Data entries:
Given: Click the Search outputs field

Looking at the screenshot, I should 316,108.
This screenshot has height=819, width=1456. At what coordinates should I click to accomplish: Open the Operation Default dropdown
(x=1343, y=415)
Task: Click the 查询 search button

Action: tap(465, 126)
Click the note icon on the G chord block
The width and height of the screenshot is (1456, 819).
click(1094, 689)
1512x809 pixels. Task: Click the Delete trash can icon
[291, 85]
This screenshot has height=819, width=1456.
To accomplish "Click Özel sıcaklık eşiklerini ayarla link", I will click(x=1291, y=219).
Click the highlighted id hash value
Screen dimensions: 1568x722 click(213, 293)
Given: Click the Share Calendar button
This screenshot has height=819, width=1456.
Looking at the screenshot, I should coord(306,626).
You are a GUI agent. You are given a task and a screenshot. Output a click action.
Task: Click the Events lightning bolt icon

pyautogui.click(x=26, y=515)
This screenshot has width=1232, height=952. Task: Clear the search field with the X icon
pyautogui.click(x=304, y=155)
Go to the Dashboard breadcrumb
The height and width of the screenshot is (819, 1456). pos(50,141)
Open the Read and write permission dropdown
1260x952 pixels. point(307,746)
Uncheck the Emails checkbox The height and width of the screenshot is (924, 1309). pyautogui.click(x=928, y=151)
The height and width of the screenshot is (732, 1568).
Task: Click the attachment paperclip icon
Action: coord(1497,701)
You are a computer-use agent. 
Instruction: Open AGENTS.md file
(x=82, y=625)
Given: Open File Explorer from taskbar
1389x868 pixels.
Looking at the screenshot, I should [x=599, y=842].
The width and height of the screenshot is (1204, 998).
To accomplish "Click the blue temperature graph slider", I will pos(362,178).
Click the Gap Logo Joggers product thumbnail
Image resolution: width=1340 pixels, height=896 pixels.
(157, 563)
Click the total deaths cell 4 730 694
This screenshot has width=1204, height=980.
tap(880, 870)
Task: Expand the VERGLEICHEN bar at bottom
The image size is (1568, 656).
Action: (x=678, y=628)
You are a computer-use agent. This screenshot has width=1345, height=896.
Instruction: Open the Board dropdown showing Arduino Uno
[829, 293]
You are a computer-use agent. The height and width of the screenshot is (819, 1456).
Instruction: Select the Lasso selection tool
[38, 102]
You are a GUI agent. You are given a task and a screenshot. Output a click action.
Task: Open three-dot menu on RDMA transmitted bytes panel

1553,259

Try it: Every record is to be written out verbatim.

Task result:
Given: Click the Search outputs field

Looking at the screenshot, I should 316,108.
This screenshot has height=819, width=1456. At what coordinates should I click to accomplish: Open the Operation Default dropdown
(x=1343, y=415)
Task: Click the 查询 search button

Action: tap(465, 126)
Click the note icon on the G chord block
The width and height of the screenshot is (1456, 819).
click(1094, 689)
1512x809 pixels. Task: Click the Delete trash can icon
[291, 85]
This screenshot has height=819, width=1456.
To accomplish "Click Özel sıcaklık eşiklerini ayarla link", I will click(x=1291, y=219).
Click the highlighted id hash value
Screen dimensions: 1568x722 click(213, 293)
Given: Click the Share Calendar button
This screenshot has height=819, width=1456.
Looking at the screenshot, I should coord(306,626).
You are a GUI agent. You are given a task and a screenshot. Output a click action.
Task: Click the Events lightning bolt icon

pyautogui.click(x=26, y=515)
This screenshot has width=1232, height=952. Task: Clear the search field with the X icon
pyautogui.click(x=304, y=155)
Go to the Dashboard breadcrumb
The height and width of the screenshot is (819, 1456). pos(50,141)
Open the Read and write permission dropdown
1260x952 pixels. point(307,746)
Uncheck the Emails checkbox The height and width of the screenshot is (924, 1309). pyautogui.click(x=928, y=151)
The height and width of the screenshot is (732, 1568).
Task: Click the attachment paperclip icon
Action: coord(1497,701)
You are a computer-use agent. 
Instruction: Open AGENTS.md file
(x=82, y=625)
Given: Open File Explorer from taskbar
1389x868 pixels.
Looking at the screenshot, I should [x=599, y=842].
The width and height of the screenshot is (1204, 998).
To accomplish "Click the blue temperature graph slider", I will pos(362,178).
Click the Gap Logo Joggers product thumbnail
Image resolution: width=1340 pixels, height=896 pixels.
(157, 563)
Click the total deaths cell 4 730 694
This screenshot has width=1204, height=980.
tap(880, 870)
Task: Expand the VERGLEICHEN bar at bottom
The image size is (1568, 656).
Action: (x=678, y=628)
You are a computer-use agent. This screenshot has width=1345, height=896.
Instruction: Open the Board dropdown showing Arduino Uno
[829, 293]
You are a computer-use agent. The height and width of the screenshot is (819, 1456).
Instruction: Select the Lasso selection tool
[38, 102]
You are a GUI agent. You are given a task and a screenshot. Output a click action.
Task: Open three-dot menu on RDMA transmitted bytes panel

1553,259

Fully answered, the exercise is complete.